Our visit to Aberdeen in northeast Scotland was a blend of coastal walking and castle hunting. We spent two days in the area, staying in the port city of Aberdeen, exploring the vicinity.
Stonehaven: Dunnottar Castle
On day one, we spent our time mostly in Stonehaven, a small coastal town. From the town center and harbor, we hiked up and walked along the coast to Dunnottar Castle. This walk was beautiful and scenic, though windy and chilly.
On our way to Dunnottar, we stopped at a war memorial and continuing on, the views of the coast showed the icy water and waves crashing against the promontory.
Dunnottar Castle ruins was a pleasure to explore. Its location on the coast is quite nice, though we could imagine how cold it would have been living here.
After our time in Stonehaven, we settled into Aberdeen’s city center. The sun had set, and we spent our evening eating and relaxing, so I didn’t take many pictures. However, the real picture-taking was done on day two when we explored Old Aberdeen.
This old part of the city is home to the University of Aberdeen and King’s College, founded in 1495. This small section of town is a display of history mixed in with modern time. We walked around eyeing old homes and visiting the old college.
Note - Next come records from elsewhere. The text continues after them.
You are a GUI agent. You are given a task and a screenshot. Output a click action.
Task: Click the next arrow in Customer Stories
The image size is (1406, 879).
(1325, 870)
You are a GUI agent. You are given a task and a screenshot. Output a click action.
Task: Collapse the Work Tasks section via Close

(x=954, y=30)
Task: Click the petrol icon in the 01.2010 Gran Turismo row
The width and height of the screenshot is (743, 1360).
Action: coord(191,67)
Inside King’s College courtyard
Cruden Bay: Slains Castle
We visited a small village, Cruden Bay, north of Aberdeen. Home to golfing and the castle that inspired Bram Stoker’s Dracula, Cruden Bay is also on the coast. A short walk through the woods led us out to the coast where Slains Castle resides.
This castle was the most intricate castle ruins we’ve ever explored. We can see how Stoker got his inspiration. The large castle is mysterious, spooky, and you can easily get lost in it if it was still intact. The multistory building with myriad rooms is like a maze, filled with hidden passages.
We enjoyed Slains, as both of our heads were filled with imagination. And we definitely see the resemblance of the castle conveyed in Dracula.